Ribosomal RNA Genes: multi-copy clusters; ETS–18S–ITS–5.8S–ITS–28S (eukaryotes); 5S separate; 16S–ITS–23S–5S (prokaryotes).
Whole Genome Amplification (WGA): increases DNA quantity using PCR or isothermal methods; issues with allelic dropout and background synthesis in low-quality samples.
Online Resources: BLAST (NCBI), BOLD, GBIF, Tree-of-Life, IPNI, MycoBank, patent databases (Espacenet, WIPO, Google Patents).

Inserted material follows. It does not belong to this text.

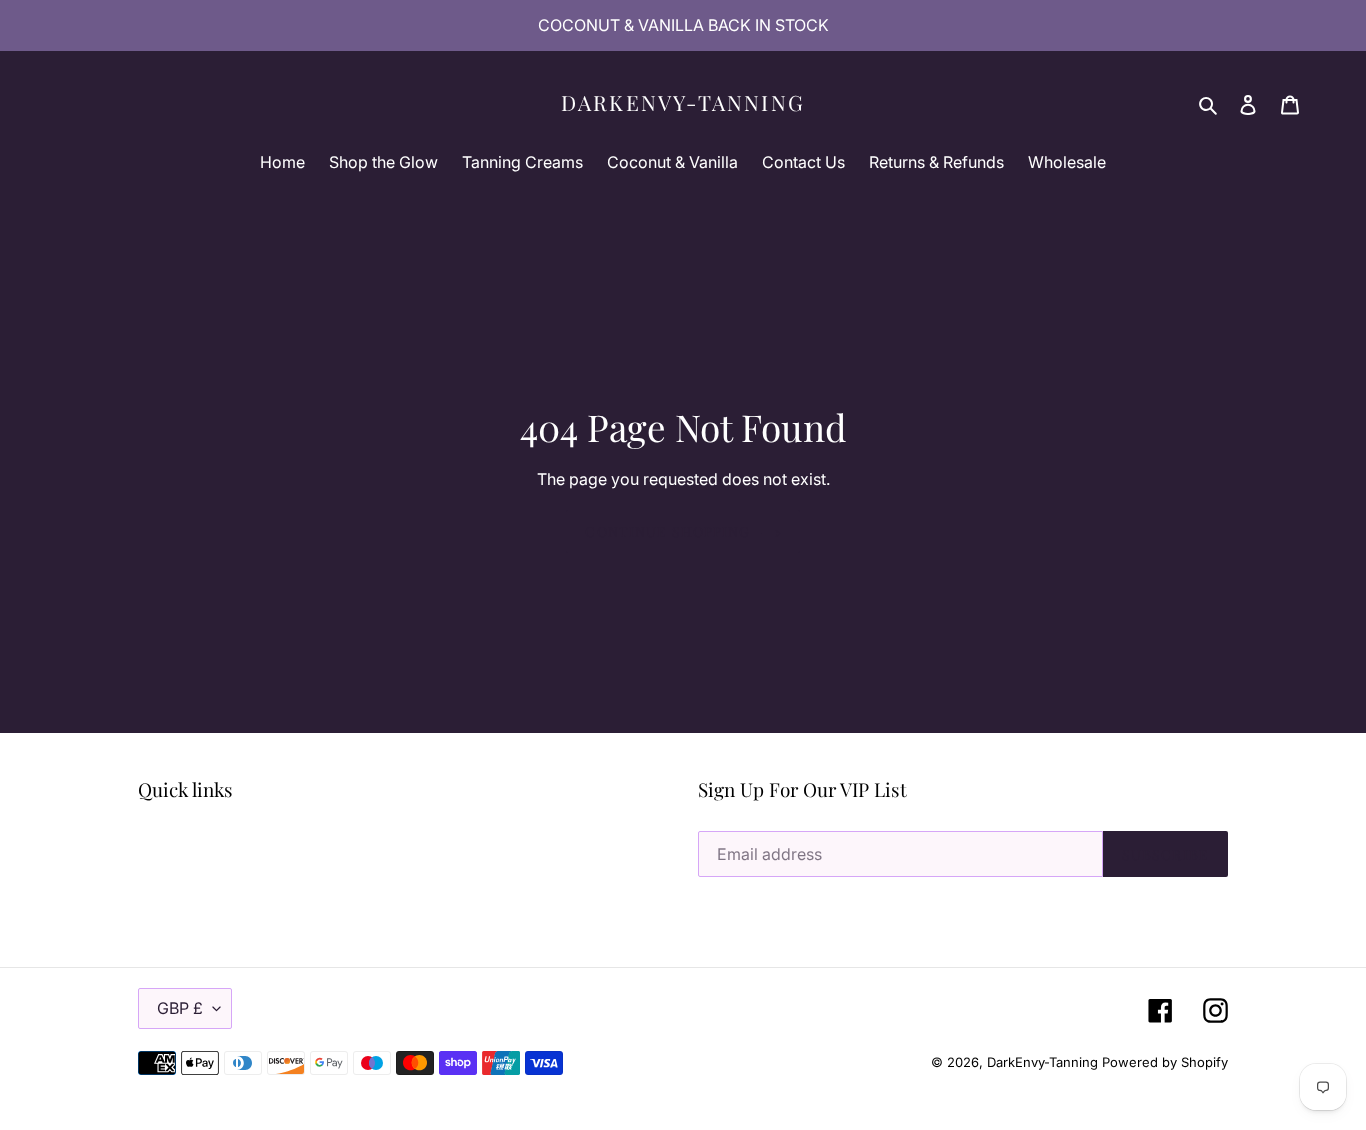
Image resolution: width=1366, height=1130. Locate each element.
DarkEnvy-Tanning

Practical Criteria for Method Selection

Sample state: quantity, degradation, presence of mixtures.
Discriminatory depth required (strain vs. species vs. genus).
Laboratory budget & equipment.
Time constraints.
Need for throughput / automation.
Regulatory or forensic admissibility.

Current & Emerging Technologies / Future Directions

Two megatrends: miniaturization & high-throughput.
Multiplex SNP genotyping: minisequencing, primer-extension microarrays, coded microspheres, SCOLA.
Portable diagnostics aspirations:
- Combine isothermal amplification + microfluidics + nanotech.
- Nanobiotechnology innovations:
  • Carbon nanotube & quantum-dot probes enable single-molecule polymorphism reading.
  • Atomic Force Microscopy with nanotube tips directly haplotypes kilobase DNA.
- Electrochemical biosensors translate hybridization into electronic signals — potential point-of-care devices.
- Optical mapping: immobilize single DNA molecules, create ordered restriction maps ➔ genome-scale species signatures without PCR.

Ethical, Philosophical & Practical Implications

Rapid DNA ID influences biodiversity conservation, invasive-species monitoring, disease control, and forensic justice.
But greater access ≠ greater understanding; proper population-genetic frameworks remain essential.
Data quality, database curation, and cross-disciplinary literacy determine real-world usefulness.